Edouard Philippe veut continuer la politique d’Emmanuel Macron

Même stratégie, mêmes priorités : Philippe relance la politique de l’offre de Macron, avec un plan fiscal choc qui divise jusque dans sa propre majorité.

Afficher le résumé Masquer le résumé

Édouard Philippe a surpris en dévoilant, dès le 5 novembre sur LinkedIn, une proposition économique majeure : une baisse de 50 milliards d’euros par an des impôts de production, compensée par une réduction équivalente des « aides publiques improductives ». L’ancien Premier ministre, président du parti Horizons, qui devait initialement attendre les municipales de 2026 pour entrer dans la course présidentielle, choisit de se replacer dans le débat national par une initiative forte à destination des entreprises. Mais cette annonce, aussi spectaculaire soit-elle, soulève de nombreuses interrogations sur sa faisabilité, ses effets sociaux et sa cohérence politique.

A LIRE AUSSI
Les propositions chocs de Matthieu Pigasse

Un positionnement économique qui masque un repli politique

Depuis plusieurs semaines, Édouard Philippe cherche à faire oublier une séquence politique difficile. Son appel à une démission anticipée d’Emmanuel Macron, en octobre, a provoqué une onde de choc dans la majorité présidentielle. Jugée déloyale par une partie de ses anciens soutiens, sa sortie lui a coûté cher : il a perdu 5 points dans les intentions de vote, et jusqu’à 16 points chez les électeurs Les Républicains. Dans ce contexte de recul, la présentation d’un « deal fiscal » majeur apparaît comme une tentative de reprise en main stratégique. En ciblant les milieux économiques, Philippe cherche à reconstruire une crédibilité sur le terrain économique, son point fort historique, et à envoyer un signal clair à l’électorat libéral et patronal.

Le cœur de la proposition repose sur un échange simple : réduire de 50 milliards d’euros par an les impôts de production sur les entreprises, en supprimant pour un montant équivalent des aides publiques jugées inefficaces. Le principe vise à créer un « choc de compétitivité » pour l’industrie française, selon les mots de Philippe, en allégeant la fiscalité directe qui pèse sur la production, tout en diminuant la complexité des dispositifs d’aides.

» **Enregistrements fournis**
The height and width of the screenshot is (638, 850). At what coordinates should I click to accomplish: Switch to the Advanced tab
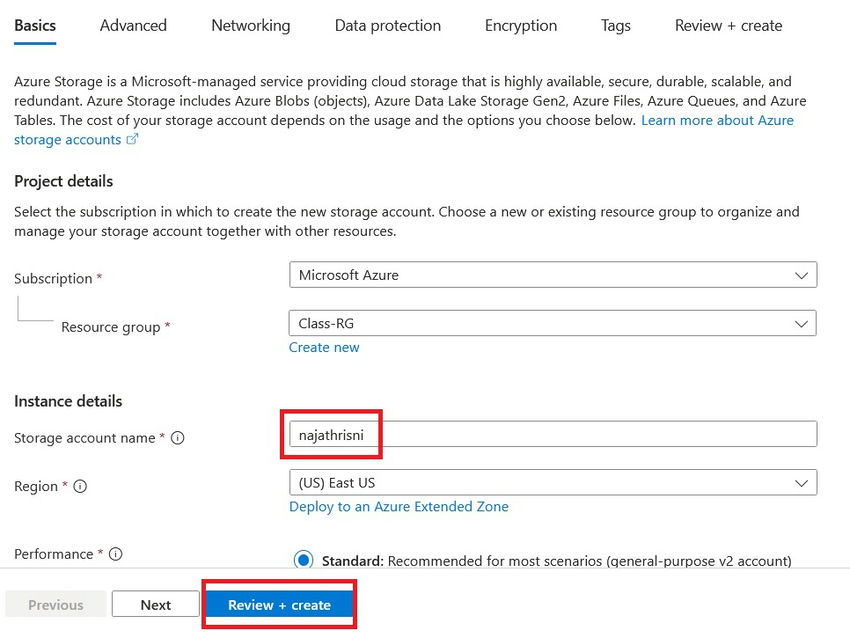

--

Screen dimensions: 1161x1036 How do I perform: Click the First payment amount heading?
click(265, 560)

» **Objectif visé**
Rédigez la suite de l'article sur le plan fiscal d'Édouard Philippe en reprenant juste après sa dernière phrase.

» **Réponse proposée**
Mais au-delà de l’effet d’annonce, les contours du projet restent flous. L’ancien Premier ministre ne précise pas quelles aides seraient ciblées ni comment leur suppression serait techniquement mise en œuvre. Or, les dispositifs existants représentent un paysage extrêmement hétérogène : selon le Haut Commissariat à la Stratégie et au Plan, le montant global des aides publiques aux entreprises varie entre 18 et 272 milliards d’euros, selon le périmètre considéré. Cette imprécision fragilise la crédibilité budgétaire de la mesure et interroge sur sa soutenabilité.

Des conséquences sociales potentiellement lourdes

Parmi les dispositifs évoqués en coulisses, figurent les aides à l’embauche d’apprentis et les soutiens à la formation professionnelle. Si ces aides venaient à être réduites, les premières victimes seraient les petites entreprises et les centres de formation d’apprentis (CFA), déjà affectés par des réformes récentes. Les montants actuels, bien qu’encadrés et proratisés, restent cruciaux pour la structuration de l’apprentissage en France.

La suppression ou la réduction de ces soutiens pourrait avoir un effet direct sur l’accès à la formation des jeunes, notamment en milieu rural ou dans les secteurs industriels. Ce point inquiète également les partenaires économiques : le Medef, tout en saluant l’intention de simplification, a exprimé sa prudence sur toute réforme touchant aux dispositifs d’apprentissage, jugés stratégiques pour la compétitivité à long terme.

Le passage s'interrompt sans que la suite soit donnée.